Pedestres e ciclistas penam para usar equipamento, que foi projeto por quem não vai usá-lo
Inaugurada com pompa e circunstância, inclusive com a presença de ministro de Estado, a passarela construída próximo à Alfândega é o retrato perfeito de como empresas e a autoridade portuária encaram a relação do Porto de Santos com a cidade (e os moradores) que o abrigam.
Com o objetivo de garantir segurança a pedestres e ciclistas que realizam a travessia por barcas entre Santos e Vicente de Carvalho (o popular Itapema, em Guarujá), a empresa Rumo construiu uma passarela com escadas e elevador, ao custo de R$ 20 milhões! Inaugurado no dia 16, o equipamento quebrou dias depois. Em menos de dez dias de uso, os degraus racharam e os ciclistas precisam carregar suas bicicletas.
Não apenas isso. Especialistas em urbanismo apontam uma série de problemas técnicos no projeto, como os degraus vazados, que não respeitam a norma técnica de acessibilidade (NBR 9050). Este tipo de escadaria pode provocar acidentes, se o pé do usuário ficar preso no vão.
Os trilhos existentes para atender os ciclistas não é prático. A ideia do projeto era fazer com que as rodas da bicicleta deslizem por eles, poupando o ciclista de carregar o veículo. Porém, o espaço entre o trilho e o corrimão é pequeno demais, o que faz os guidões das bicicletas se chocarem.
O jornalista Rafael Mota, editor do jornal A Tribuna, acertou na mosca: quem projetou o equipamento não precisará usá-lo. É mais uma das centenas de obras espalhadas pelo Brasil, concebida em escritórios confortáveis, mas sem vínculos com a realidade: é a arquitetura hostil.

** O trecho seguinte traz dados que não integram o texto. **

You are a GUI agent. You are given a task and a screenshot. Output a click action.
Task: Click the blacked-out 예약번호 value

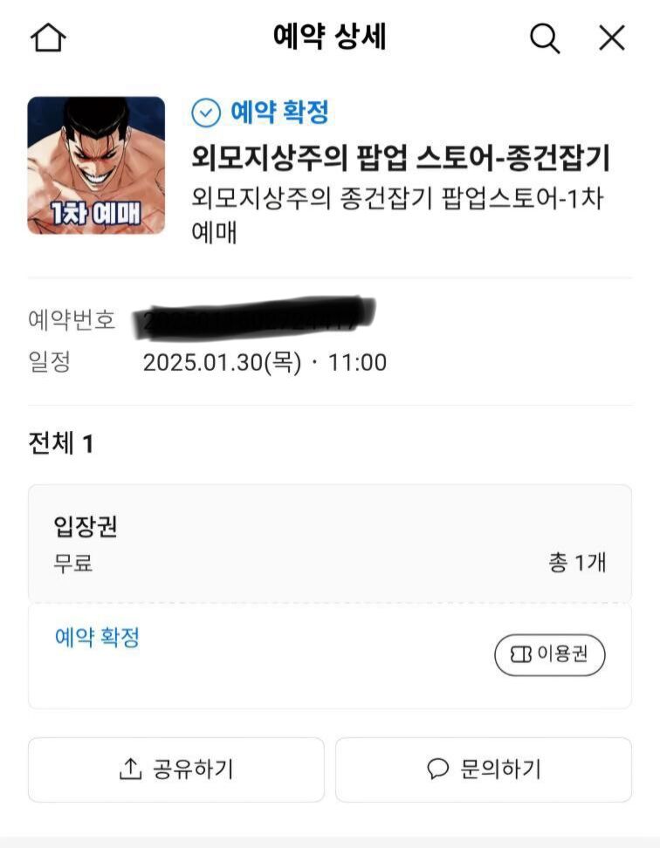tap(255, 318)
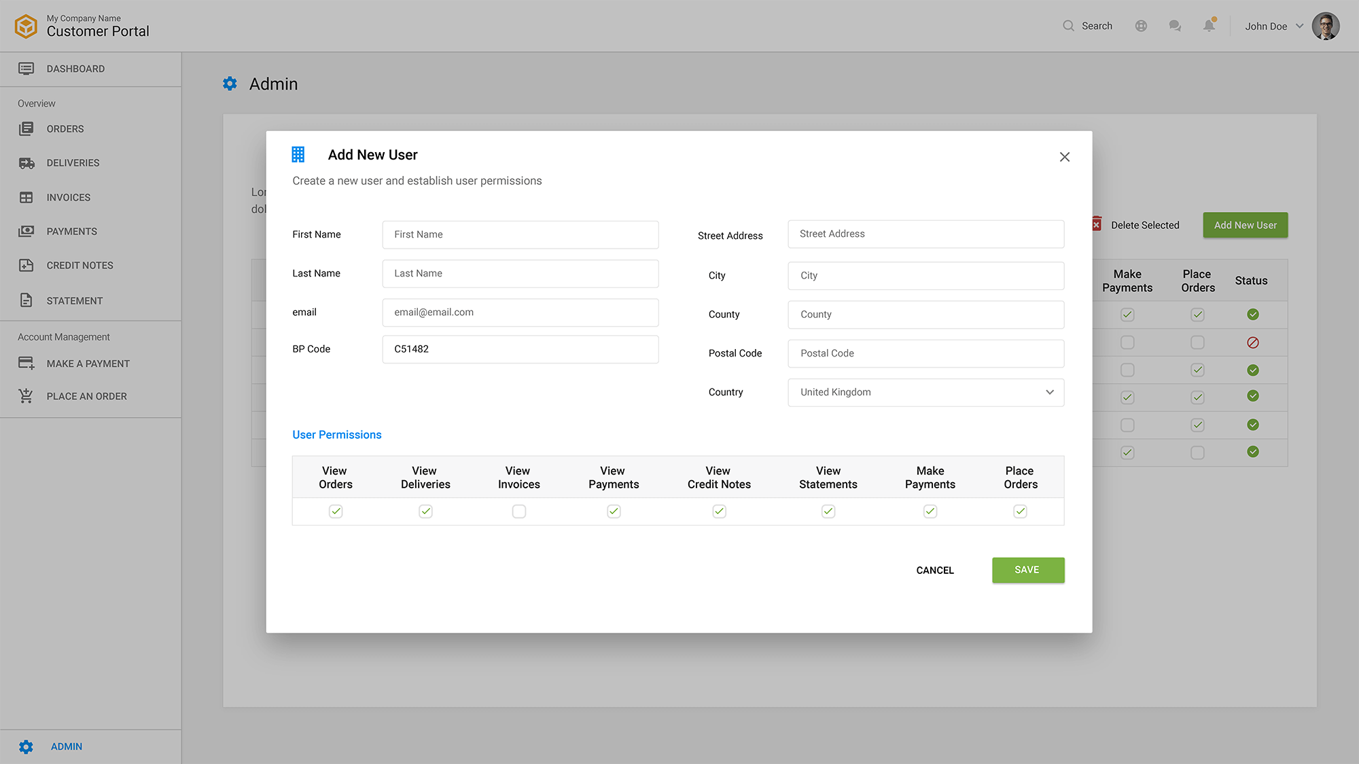Enable the View Invoices permission checkbox

pyautogui.click(x=518, y=511)
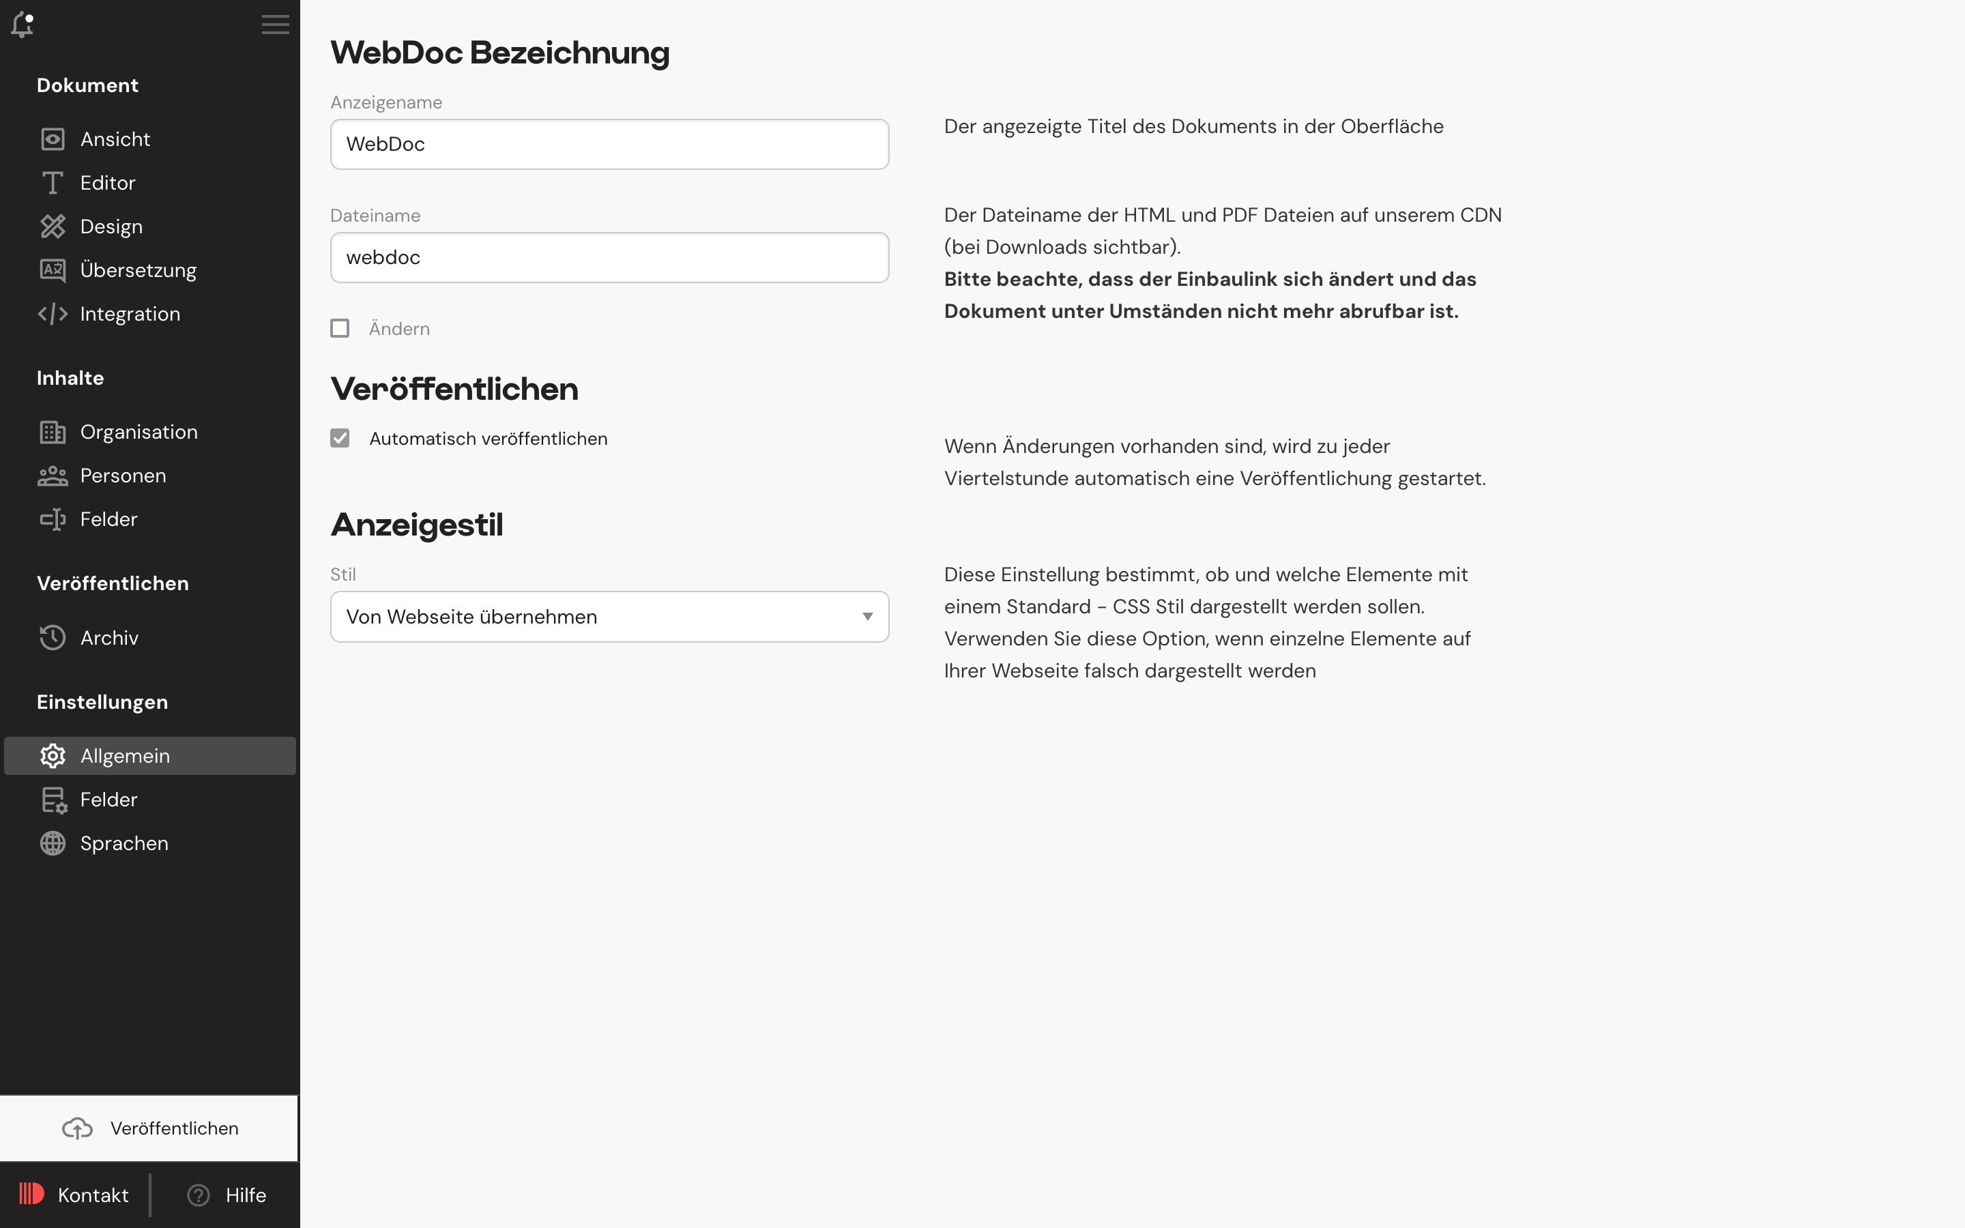Disable Automatisch veröffentlichen
This screenshot has height=1228, width=1965.
[340, 438]
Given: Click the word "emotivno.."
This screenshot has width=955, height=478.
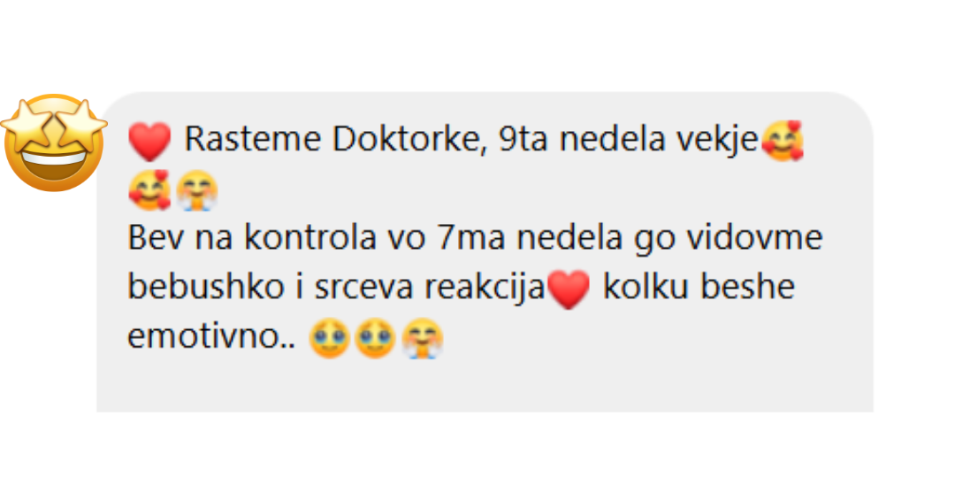Looking at the screenshot, I should pos(210,337).
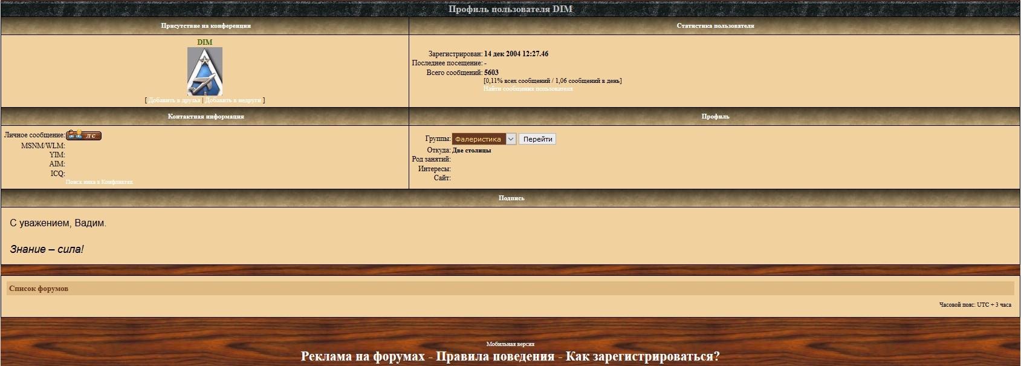Click the Добавить в друзья link

coord(174,100)
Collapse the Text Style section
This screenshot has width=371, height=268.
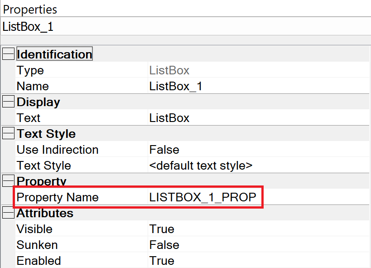(8, 133)
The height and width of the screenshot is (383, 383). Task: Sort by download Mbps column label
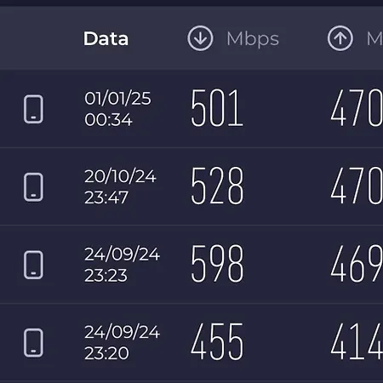point(253,39)
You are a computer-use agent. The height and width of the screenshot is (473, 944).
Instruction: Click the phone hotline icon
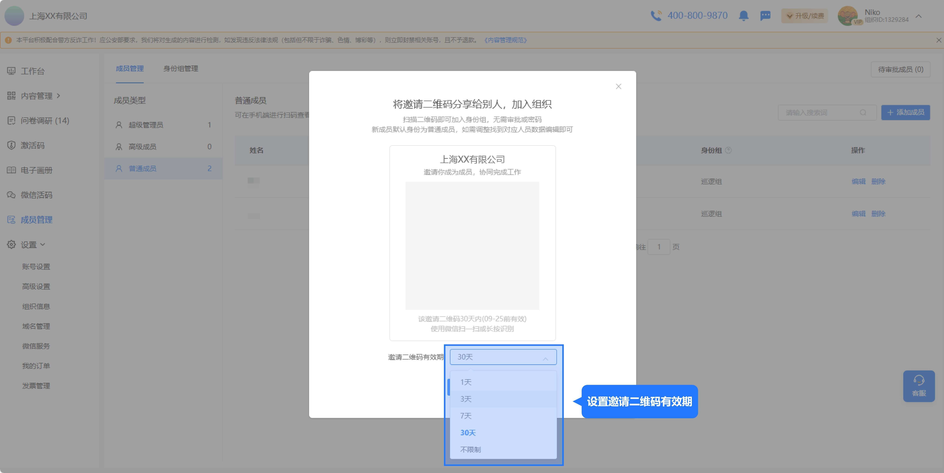click(x=656, y=16)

O episódio parece indicar a principal razão de se construir a passarela. Para a Rumo, resolveria o conflito entre a passagem de composições com cargas milionárias pela linha férrea e os cidadãos que precisam fazer a travessia entre as duas margens do estuário. Mais: a passarela dá sinal verde para a empresa seguir adiante com seu projeto de mais uma linha férrea paralela às existentes.
Faltou, mais uma vez, o diálogo das empresas e da autoridade portuária com as cidades que abrigam o porto. A esperança é, com a mudança no governo federal, esta relação tenha outro rumo.